To avoid the O(n^2) worst case scenario for quick select, I am aware of 2 options:
Randomly choose a pivot index
Use median of medians (MoM) to select an approximate median and pivot around that
When using MoM with quick select, we can guarantee worst case O(n). When using (1), we can't guarantee worst case O(n), but the probability of the algorithm going to O(n^2) should be extremely small. The overhead cost of (2) is much more than (1), where the latter adds little to no additional complexity.
So when should we use one over the other?
As you've noted, the median-of-medians approach is slower than quickselect, but has a better worst-case runtime. Assuming quickselect is truly using a random choice of pivot at each step, you can prove that not only is the expected runtime O(n), but that the probability that its runtime exceeds Θ(n log n) is very, very small (at most 1 / nk for any choice of constant k). So in that sense, if you have the ability to select pivots at random, quickselect will likely be faster.
However, not all implementations of quickselect use true randomness for the pivots, and some use deterministic pivot selection algorithms.

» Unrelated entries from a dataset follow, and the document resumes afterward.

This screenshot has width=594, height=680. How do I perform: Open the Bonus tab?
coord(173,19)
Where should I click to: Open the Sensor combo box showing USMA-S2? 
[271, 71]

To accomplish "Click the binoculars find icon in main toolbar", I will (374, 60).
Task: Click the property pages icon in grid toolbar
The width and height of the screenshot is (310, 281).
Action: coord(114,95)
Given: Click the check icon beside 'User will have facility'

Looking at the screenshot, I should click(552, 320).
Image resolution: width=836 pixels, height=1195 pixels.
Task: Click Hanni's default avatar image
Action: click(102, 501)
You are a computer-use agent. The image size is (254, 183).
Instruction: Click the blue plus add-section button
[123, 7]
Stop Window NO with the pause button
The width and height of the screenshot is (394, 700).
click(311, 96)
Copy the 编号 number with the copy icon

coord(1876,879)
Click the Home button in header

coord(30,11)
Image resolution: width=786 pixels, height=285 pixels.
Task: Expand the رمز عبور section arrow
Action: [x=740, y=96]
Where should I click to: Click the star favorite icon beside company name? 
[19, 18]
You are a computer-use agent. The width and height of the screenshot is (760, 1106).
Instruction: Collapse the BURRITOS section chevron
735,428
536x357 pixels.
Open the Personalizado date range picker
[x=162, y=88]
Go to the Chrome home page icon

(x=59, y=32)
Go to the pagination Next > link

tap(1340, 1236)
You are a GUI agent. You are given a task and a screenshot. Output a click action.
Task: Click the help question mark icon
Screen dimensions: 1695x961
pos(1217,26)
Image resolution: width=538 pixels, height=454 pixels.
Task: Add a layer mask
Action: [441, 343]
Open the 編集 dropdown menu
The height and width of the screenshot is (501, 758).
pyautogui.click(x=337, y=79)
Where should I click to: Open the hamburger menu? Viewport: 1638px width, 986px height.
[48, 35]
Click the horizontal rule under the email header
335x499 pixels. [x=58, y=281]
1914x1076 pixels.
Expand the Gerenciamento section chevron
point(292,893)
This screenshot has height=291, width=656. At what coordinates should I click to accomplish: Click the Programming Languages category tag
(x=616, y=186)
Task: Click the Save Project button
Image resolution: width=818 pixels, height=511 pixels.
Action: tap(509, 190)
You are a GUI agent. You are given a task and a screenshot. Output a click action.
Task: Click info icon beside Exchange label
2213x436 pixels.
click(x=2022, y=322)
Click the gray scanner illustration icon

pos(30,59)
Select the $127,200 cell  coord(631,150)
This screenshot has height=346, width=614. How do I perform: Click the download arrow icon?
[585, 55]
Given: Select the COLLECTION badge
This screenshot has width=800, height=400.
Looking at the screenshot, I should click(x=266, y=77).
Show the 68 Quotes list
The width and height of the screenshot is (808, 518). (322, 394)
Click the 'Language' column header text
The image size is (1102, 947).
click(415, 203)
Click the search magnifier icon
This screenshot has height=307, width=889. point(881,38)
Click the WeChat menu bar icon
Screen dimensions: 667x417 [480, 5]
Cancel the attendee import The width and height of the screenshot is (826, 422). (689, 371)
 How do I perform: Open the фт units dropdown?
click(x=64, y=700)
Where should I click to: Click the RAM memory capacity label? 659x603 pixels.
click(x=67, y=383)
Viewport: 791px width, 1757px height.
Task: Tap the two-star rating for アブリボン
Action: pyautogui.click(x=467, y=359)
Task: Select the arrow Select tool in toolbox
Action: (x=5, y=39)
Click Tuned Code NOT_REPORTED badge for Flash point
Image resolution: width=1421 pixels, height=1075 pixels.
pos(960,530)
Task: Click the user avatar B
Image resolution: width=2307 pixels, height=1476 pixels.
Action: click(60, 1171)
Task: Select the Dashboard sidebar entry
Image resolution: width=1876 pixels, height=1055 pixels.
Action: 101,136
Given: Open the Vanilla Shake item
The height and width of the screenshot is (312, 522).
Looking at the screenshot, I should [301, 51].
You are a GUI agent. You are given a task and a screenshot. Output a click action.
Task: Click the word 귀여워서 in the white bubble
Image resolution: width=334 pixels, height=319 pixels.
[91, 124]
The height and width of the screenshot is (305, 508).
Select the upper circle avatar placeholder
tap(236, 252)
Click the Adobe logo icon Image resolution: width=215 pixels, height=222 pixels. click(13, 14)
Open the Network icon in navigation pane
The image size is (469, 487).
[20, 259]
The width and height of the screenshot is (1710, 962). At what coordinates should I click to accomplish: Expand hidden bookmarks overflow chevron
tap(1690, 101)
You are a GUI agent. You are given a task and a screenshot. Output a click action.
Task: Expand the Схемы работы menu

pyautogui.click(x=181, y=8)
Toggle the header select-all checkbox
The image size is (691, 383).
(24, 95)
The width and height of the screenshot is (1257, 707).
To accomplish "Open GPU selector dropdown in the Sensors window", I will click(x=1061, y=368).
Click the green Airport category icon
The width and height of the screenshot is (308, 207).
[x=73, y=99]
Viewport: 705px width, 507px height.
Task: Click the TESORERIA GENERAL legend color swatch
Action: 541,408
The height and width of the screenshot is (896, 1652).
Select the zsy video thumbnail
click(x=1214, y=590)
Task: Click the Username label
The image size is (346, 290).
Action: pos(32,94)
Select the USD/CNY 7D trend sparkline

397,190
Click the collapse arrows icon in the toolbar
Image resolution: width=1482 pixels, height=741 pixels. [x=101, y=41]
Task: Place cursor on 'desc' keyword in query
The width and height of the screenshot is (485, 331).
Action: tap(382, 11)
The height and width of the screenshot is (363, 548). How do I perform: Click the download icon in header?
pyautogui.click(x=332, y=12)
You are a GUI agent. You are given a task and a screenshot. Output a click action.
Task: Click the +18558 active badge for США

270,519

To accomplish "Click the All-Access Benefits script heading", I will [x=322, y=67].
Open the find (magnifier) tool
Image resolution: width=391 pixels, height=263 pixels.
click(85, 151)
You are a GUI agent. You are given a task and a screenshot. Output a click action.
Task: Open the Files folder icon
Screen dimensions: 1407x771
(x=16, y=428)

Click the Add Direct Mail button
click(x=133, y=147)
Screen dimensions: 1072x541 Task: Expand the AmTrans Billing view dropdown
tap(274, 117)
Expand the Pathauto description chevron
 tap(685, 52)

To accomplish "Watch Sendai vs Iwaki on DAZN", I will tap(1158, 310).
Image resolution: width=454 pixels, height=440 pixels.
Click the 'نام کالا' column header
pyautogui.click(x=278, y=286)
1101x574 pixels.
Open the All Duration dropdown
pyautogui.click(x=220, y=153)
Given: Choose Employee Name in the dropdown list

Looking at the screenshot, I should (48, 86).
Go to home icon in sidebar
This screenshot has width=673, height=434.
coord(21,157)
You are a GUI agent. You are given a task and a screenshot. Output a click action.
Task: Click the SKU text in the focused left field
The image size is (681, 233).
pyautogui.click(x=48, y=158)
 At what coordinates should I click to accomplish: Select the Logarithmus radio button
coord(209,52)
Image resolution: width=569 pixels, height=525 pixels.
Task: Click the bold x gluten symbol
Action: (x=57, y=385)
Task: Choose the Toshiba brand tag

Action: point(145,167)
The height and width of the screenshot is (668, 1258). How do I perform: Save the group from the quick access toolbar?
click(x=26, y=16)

This, unfortunately, can lead to pathological inputs that trigger the Θ(n2) worst-case runtime, which is a problem if you have adversarially-chosen inputs.
Once nice compromise between the two is introselect. The basic idea behind introselect is to use quickselect with a deterministic pivot selection algorithm. As the algorithm is running, it keeps track of how many times it's picked a pivot without throwing away at least 30% the input array. If that number exceeds some threshold, it stops using a random pivot choice and switches to the median-of-medians approach to select a good pivot, forcing a 30% size reduction. This approach means that in the common case when quickselect rapidly reduces the input size, introselect is basically identical to quickselect with a tiny bookkeeping overhead. However, in cases where quickselect would degrade to quadratic, introselect stops and switches to the worst-case efficient median-of-medians approach, ensuring the worst-case runtime is O(n). This gives you, essentially, the best of both worlds - it's fast on average, and its worst-case is never worse than O(n).